» Extrait cité
-------

Mais revenons à Québec.

Le premier ministre Legault, lui, a toujours géré la pandémie avec beaucoup d’empathie. Ce qui fait que même si la traversée de la première vague a été particulièrement meurtrière au Québec, sa place dans le cœur d’une grande partie de la population est inébranlable. Ces gens l’aiment et lui pardonnent tout, ce qui contraste avec la vision d’une minorité réfractaire aux mesures sanitaires qui l’affuble des qualificatifs les moins poétiques du dictionnaire. Si Justin semble marcher vers la lumière guidé par l’arrivée des doses, pour Legault, la vaccination est une occasion en or de faire oublier les zones d’ombre de sa gestion de la pandémie.

Depuis que le Québec trotte devant l’Ontario pour ce qui est de la vitesse de vaccination de sa population, j’entends beaucoup de personnes souhaiter que l’on coiffe le reste du Canada au fil d’arrivée des campagnes d’immunisation.

Ce désir secret d’une revanche sur fond de nationalisme est certainement dans le radar du gouvernement Legault. Ce serait, en effet, un becquer bobo d’ego pour une fierté égratignée par l’hécatombe de la première vague dans les centres d’hébergement de soins de longue durée (CHSLD). Oui, il y a des gens qui trouvent que le Québec a surévalué la mortalité par la COVID-19 en y incluant des gens décédés d’autre chose. C’est une possibilité, mais ce que l’histoire retiendra sans aucune nuance, c’est que le Québec a été la nation canadienne la plus endeuillée par la COVID-19. Alors, ce désir de surpassement dans la vaccination doit aussi à une envie de tasser cette contre-performance. Comme au marathon, on peut traîner derrière le peloton pendant une bonne partie de l’épreuve et profiter de ses réserves d’énergie pour imposer le tempo final et monter sur le podium.

Ce qui est équitable avec cette course à la vaccination, c’est qu’il n’y aura pas d’excuses du genre : c’est la faute à la semaine de relâche, au sous-financement de la santé ou aux tergiversations de Justin autour de la fermeture des frontières et des aéroports, etc. Dans cette course contre les mutants du SARS-CoV-2, toutes les provinces canadiennes partent du même point de départ, avec les mêmes outils.

Construire un château de cartes a beau être long et délicat, poser la dernière pièce y représente l’étape la plus cruciale. Si cette dernière carte est mal placée, le château s’écroule. C’est pour cette raison que toutes ces promesses de vaccination ambitieuses avec la très symbolique date du 24 juin en caractères gras ne sont pas banales. Si, comme le souhaite certainement le duo Legault-Dubé, le Québec monte sur une plus haute marche du podium que l’Ontario à la fin de la campagne d’immunisation, la mémoire électorale risque sélectivement de retenir bien plus cette glorieuse prouesse que tout le reste. Comme au spectacle, la finale explosive fera alors partiellement oublier les désagréables longueurs du début de la représentation. Autrement, cette médaille de la vaccination deviendra un pendentif politiquement significatif.

-------

» Données fournies
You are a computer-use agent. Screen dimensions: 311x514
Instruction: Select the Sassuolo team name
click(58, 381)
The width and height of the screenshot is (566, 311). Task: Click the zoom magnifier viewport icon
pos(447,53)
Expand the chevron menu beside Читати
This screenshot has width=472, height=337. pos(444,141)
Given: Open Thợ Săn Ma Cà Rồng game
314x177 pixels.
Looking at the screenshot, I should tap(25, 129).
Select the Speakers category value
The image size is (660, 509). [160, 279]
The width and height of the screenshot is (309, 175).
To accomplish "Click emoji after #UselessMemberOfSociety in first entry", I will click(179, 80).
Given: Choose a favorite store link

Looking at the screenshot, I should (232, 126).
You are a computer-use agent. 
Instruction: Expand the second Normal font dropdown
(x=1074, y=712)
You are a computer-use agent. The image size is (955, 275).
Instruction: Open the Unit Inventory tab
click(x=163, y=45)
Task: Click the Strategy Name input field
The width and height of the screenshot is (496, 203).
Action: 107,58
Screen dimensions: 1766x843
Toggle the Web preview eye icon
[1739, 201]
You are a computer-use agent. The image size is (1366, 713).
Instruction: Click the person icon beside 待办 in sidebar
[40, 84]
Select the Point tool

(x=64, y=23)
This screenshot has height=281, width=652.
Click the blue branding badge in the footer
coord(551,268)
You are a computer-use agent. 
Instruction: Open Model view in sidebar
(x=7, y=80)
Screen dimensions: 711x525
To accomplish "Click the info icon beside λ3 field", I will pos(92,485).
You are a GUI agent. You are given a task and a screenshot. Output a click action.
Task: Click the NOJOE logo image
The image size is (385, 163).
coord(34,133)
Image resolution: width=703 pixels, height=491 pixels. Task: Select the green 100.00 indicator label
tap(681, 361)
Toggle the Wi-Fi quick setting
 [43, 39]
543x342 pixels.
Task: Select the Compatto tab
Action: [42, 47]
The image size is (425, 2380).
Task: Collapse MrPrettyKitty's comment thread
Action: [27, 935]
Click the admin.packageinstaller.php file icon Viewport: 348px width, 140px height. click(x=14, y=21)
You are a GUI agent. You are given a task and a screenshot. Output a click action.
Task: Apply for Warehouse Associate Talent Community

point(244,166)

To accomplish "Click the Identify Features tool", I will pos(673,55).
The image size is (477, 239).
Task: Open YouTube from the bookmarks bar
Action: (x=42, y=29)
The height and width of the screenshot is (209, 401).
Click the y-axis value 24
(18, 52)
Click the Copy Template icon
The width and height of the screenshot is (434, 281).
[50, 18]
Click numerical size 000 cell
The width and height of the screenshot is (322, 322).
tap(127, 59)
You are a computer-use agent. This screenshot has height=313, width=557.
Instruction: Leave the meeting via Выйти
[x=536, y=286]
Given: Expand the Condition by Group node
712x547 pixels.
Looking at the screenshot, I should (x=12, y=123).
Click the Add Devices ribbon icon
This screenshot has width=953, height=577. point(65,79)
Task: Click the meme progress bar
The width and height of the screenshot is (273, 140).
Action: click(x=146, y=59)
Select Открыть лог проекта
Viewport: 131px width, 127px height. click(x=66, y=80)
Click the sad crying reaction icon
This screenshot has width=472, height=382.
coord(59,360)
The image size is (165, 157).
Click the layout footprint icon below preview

-------

» Consigne
Selon l'extrait cité, quelle date très symbolique apparaît en caractères gras dans les promesses de vaccination ambitieuses ?

» Tâche accomplie
Le 24 juin.